● About this task:
Copy the data that appears below exactly. Drop the pictures.
START Dataset records
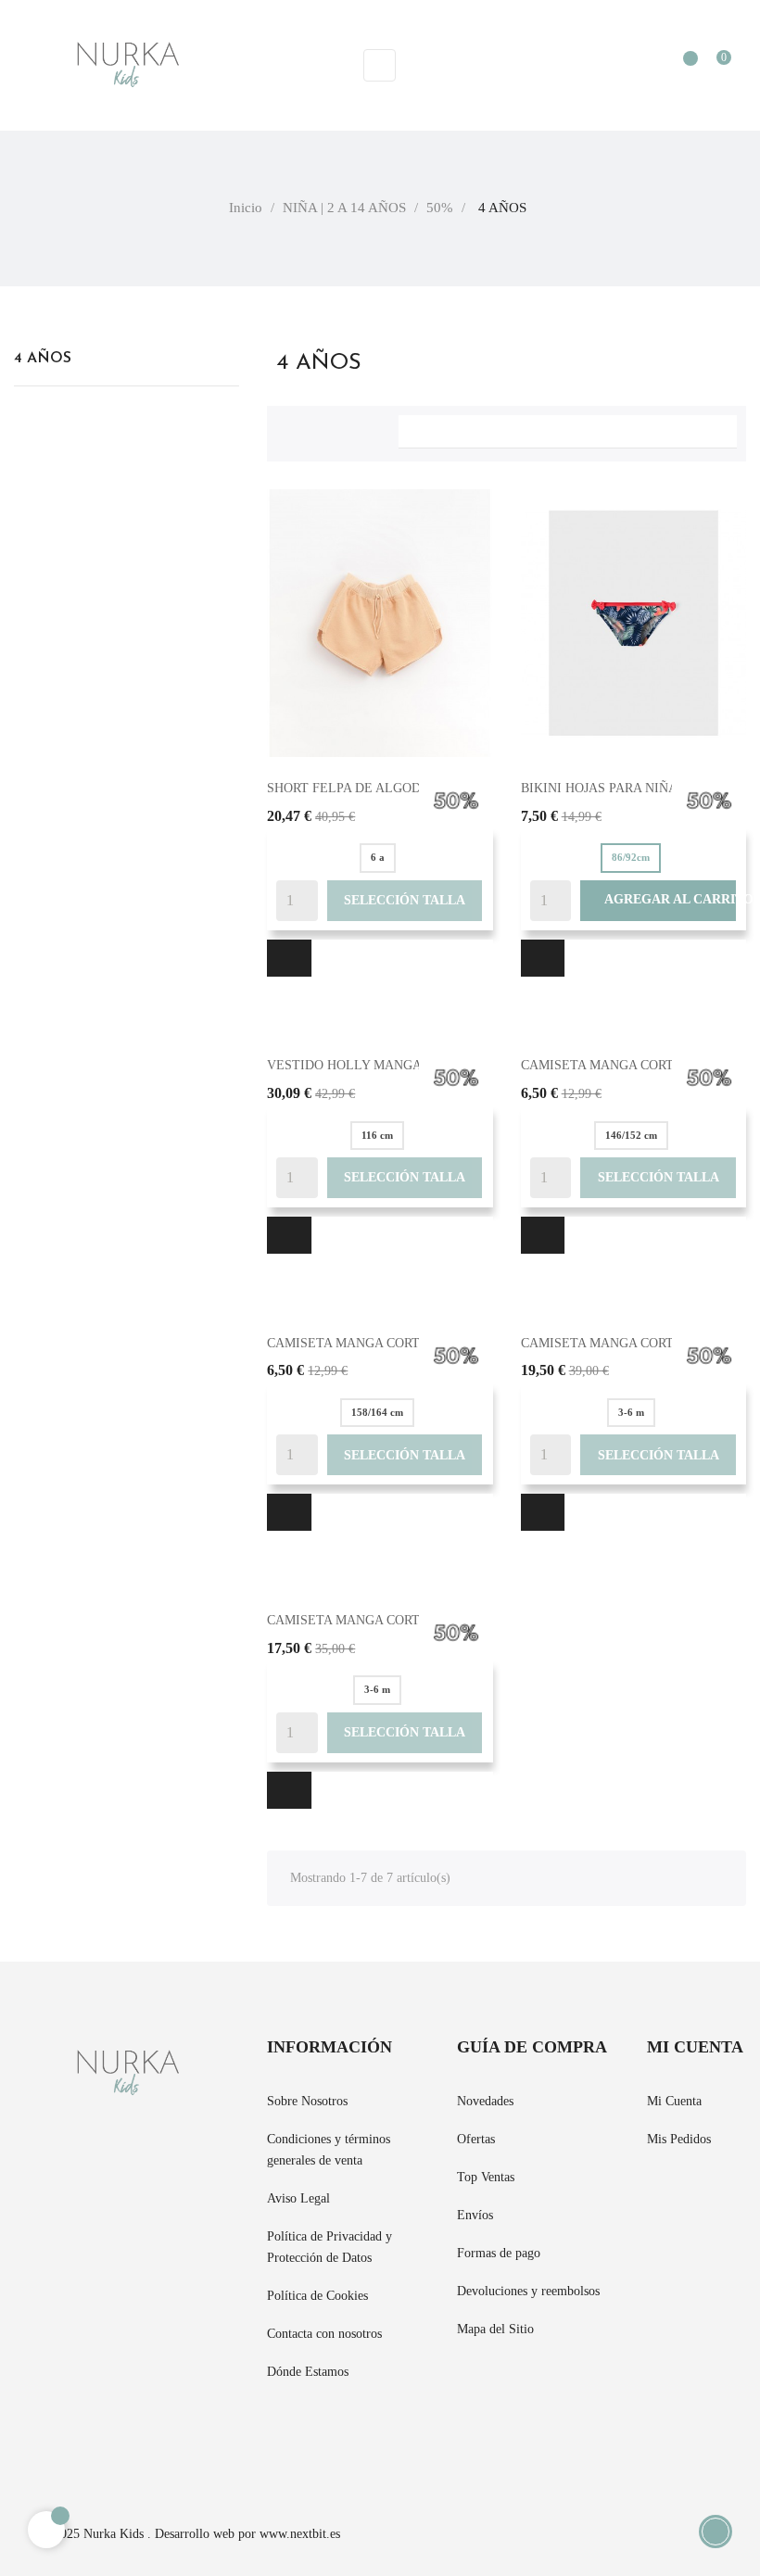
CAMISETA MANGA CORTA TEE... (621, 1343)
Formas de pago (498, 2253)
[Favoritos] (681, 67)
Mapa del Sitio (495, 2329)
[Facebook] (19, 2437)
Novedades (485, 2101)
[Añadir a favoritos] (289, 958)
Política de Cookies (317, 2296)
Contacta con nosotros (324, 2334)
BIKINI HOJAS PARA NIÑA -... (608, 788)
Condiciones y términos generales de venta (328, 2149)
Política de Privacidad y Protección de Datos (329, 2247)
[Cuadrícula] (290, 429)
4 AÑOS (42, 358)
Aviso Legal (298, 2198)
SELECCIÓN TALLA (404, 900)
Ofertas (476, 2139)
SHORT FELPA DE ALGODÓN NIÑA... (377, 788)
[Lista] (321, 429)
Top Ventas (485, 2177)
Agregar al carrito (657, 900)
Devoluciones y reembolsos (528, 2291)
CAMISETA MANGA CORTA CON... (622, 1065)
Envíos (475, 2215)
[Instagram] (86, 2437)
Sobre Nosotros (307, 2101)
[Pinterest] (52, 2437)
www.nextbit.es (300, 2534)
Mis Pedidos (679, 2139)
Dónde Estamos (307, 2372)
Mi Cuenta (674, 2101)
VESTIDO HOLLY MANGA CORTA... (372, 1065)
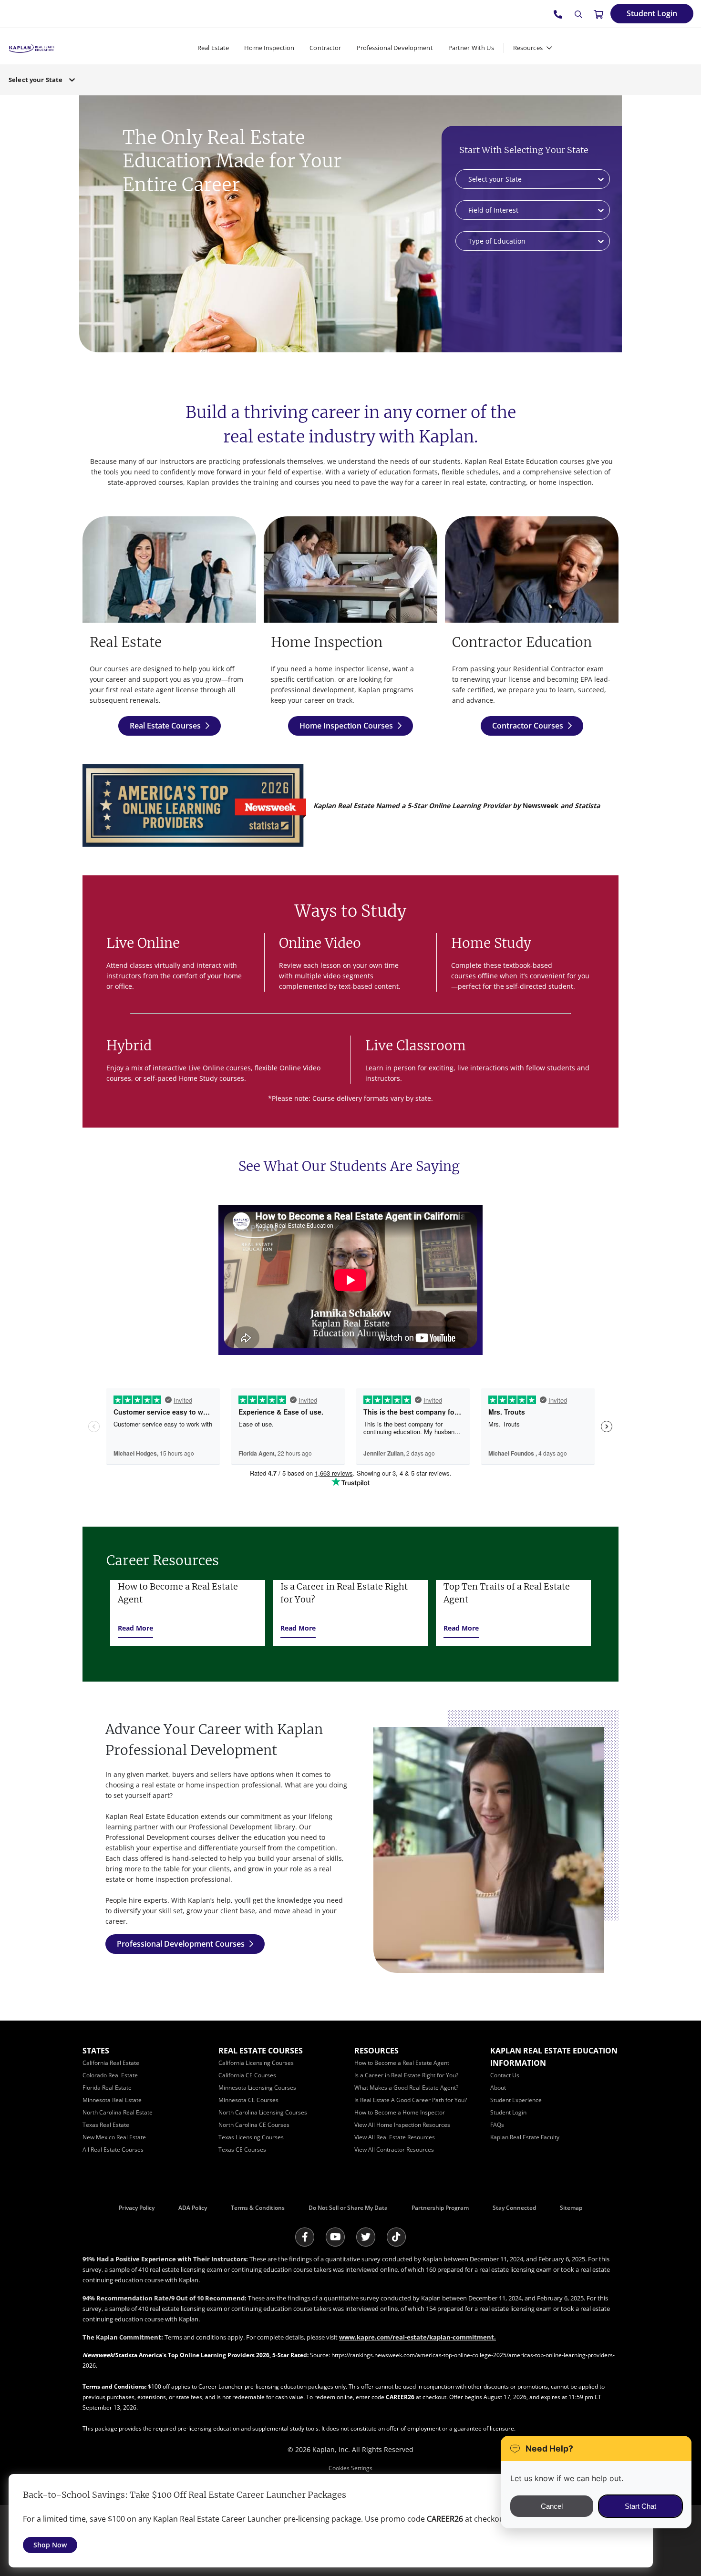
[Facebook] (304, 2237)
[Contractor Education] (532, 568)
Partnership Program (440, 2208)
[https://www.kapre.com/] (32, 47)
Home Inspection (269, 47)
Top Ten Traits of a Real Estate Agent (506, 1593)
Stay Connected (514, 2208)
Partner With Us (471, 47)
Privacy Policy (137, 2208)
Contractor (325, 47)
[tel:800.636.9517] (558, 14)
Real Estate (213, 47)
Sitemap (571, 2208)
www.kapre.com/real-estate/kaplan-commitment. (417, 2337)
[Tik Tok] (396, 2237)
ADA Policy (192, 2208)
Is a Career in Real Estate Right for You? (344, 1593)
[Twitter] (365, 2237)
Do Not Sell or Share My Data (348, 2208)
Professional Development (395, 47)
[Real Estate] (169, 568)
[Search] (578, 14)
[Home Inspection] (350, 568)
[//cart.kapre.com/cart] (598, 14)
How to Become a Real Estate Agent (178, 1593)
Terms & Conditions (258, 2208)
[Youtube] (335, 2237)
END Dataset records
● Answer space:
CAMISETA MANGA CORTA TEE... (621, 1343)
Formas de pago (498, 2253)
[Favoritos] (681, 67)
Mapa del Sitio (495, 2329)
[Facebook] (19, 2437)
Novedades (485, 2101)
[Añadir a favoritos] (289, 958)
Política de Cookies (317, 2296)
Contacta con nosotros (324, 2334)
BIKINI HOJAS PARA NIÑA -... (608, 788)
Condiciones y términos generales de venta (328, 2149)
Política de Privacidad y Protección de Datos (329, 2247)
[Cuadrícula] (290, 429)
4 AÑOS (42, 358)
Aviso Legal (298, 2198)
SELECCIÓN TALLA (404, 900)
Ofertas (476, 2139)
SHORT FELPA DE ALGODÓN NIÑA... (377, 788)
[Lista] (321, 429)
Top Ventas (485, 2177)
Agregar al carrito (657, 900)
Devoluciones y reembolsos (528, 2291)
CAMISETA MANGA CORTA CON... (622, 1065)
Envíos (475, 2215)
[Instagram] (86, 2437)
Sobre Nosotros (307, 2101)
[Pinterest] (52, 2437)
www.nextbit.es (300, 2534)
Mis Pedidos (679, 2139)
Dónde Estamos (307, 2372)
Mi Cuenta (674, 2101)
VESTIDO HOLLY MANGA CORTA... (372, 1065)
[Facebook] (304, 2237)
[Contractor Education] (532, 568)
Partnership Program (440, 2208)
[https://www.kapre.com/] (32, 47)
Home Inspection (269, 47)
Top Ten Traits of a Real Estate Agent (506, 1593)
Stay Connected (514, 2208)
Partner With Us (471, 47)
Privacy Policy (137, 2208)
Contractor (325, 47)
[tel:800.636.9517] (558, 14)
Real Estate (213, 47)
Sitemap (571, 2208)
www.kapre.com/real-estate/kaplan-commitment. (417, 2337)
[Tik Tok] (396, 2237)
ADA Policy (192, 2208)
Is a Career in Real Estate Right for You? (344, 1593)
[Twitter] (365, 2237)
Do Not Sell or Share My Data (348, 2208)
Professional Development (395, 47)
[Real Estate] (169, 568)
[Search] (578, 14)
[Home Inspection] (350, 568)
[//cart.kapre.com/cart] (598, 14)
How to Become a Real Estate Agent (178, 1593)
Terms & Conditions (258, 2208)
[Youtube] (335, 2237)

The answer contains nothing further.